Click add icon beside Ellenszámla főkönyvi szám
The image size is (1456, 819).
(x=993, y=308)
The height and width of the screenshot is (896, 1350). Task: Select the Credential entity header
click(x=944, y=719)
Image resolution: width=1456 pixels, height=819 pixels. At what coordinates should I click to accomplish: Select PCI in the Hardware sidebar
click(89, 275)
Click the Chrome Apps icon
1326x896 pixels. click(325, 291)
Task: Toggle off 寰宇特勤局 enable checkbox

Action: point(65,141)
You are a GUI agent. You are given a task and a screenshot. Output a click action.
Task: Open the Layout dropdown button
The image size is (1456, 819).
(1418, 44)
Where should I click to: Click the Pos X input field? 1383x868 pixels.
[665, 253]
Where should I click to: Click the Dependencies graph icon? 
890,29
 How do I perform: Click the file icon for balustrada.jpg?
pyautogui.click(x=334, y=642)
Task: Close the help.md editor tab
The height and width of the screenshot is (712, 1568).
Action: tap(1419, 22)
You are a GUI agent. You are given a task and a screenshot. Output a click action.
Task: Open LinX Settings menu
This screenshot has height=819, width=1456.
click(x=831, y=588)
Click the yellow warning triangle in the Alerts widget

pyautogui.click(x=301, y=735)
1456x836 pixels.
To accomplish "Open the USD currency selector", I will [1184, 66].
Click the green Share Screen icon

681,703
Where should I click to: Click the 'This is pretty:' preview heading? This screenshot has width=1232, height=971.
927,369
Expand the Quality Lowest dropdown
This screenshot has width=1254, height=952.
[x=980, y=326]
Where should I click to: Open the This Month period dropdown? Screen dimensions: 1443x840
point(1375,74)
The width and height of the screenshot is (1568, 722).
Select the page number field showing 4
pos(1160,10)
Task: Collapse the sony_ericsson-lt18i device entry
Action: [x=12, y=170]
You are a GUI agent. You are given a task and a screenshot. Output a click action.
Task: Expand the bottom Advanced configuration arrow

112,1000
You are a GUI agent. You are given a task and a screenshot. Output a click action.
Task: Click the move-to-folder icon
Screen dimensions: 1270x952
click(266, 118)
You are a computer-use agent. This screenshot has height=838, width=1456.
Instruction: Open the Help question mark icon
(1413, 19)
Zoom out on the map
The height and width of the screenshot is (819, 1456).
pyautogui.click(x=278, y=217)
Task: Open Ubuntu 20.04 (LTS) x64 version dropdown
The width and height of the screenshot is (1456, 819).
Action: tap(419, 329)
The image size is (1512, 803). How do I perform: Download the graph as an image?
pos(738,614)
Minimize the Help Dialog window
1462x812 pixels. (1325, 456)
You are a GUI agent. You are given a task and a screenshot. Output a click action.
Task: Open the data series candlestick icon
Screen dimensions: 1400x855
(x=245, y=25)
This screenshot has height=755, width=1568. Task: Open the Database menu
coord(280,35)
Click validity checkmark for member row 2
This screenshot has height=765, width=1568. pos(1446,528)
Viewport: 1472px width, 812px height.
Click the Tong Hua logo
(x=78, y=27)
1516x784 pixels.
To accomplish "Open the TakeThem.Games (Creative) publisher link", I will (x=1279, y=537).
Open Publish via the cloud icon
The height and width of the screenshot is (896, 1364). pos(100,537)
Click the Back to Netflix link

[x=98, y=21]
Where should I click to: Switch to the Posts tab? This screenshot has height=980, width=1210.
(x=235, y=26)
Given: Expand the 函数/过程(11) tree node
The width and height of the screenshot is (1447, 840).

——————

Problem =>
Each line from the one with "1516x784 pixels." through the last line of the records must be written out word for word. Include nothing else.

Written response =>
1516x784 pixels.
To accomplish "Open the TakeThem.Games (Creative) publisher link", I will (x=1279, y=537).
Open Publish via the cloud icon
The height and width of the screenshot is (896, 1364). pos(100,537)
Click the Back to Netflix link

[x=98, y=21]
Where should I click to: Switch to the Posts tab? This screenshot has height=980, width=1210.
(x=235, y=26)
Given: Expand the 函数/过程(11) tree node
The width and height of the screenshot is (1447, 840).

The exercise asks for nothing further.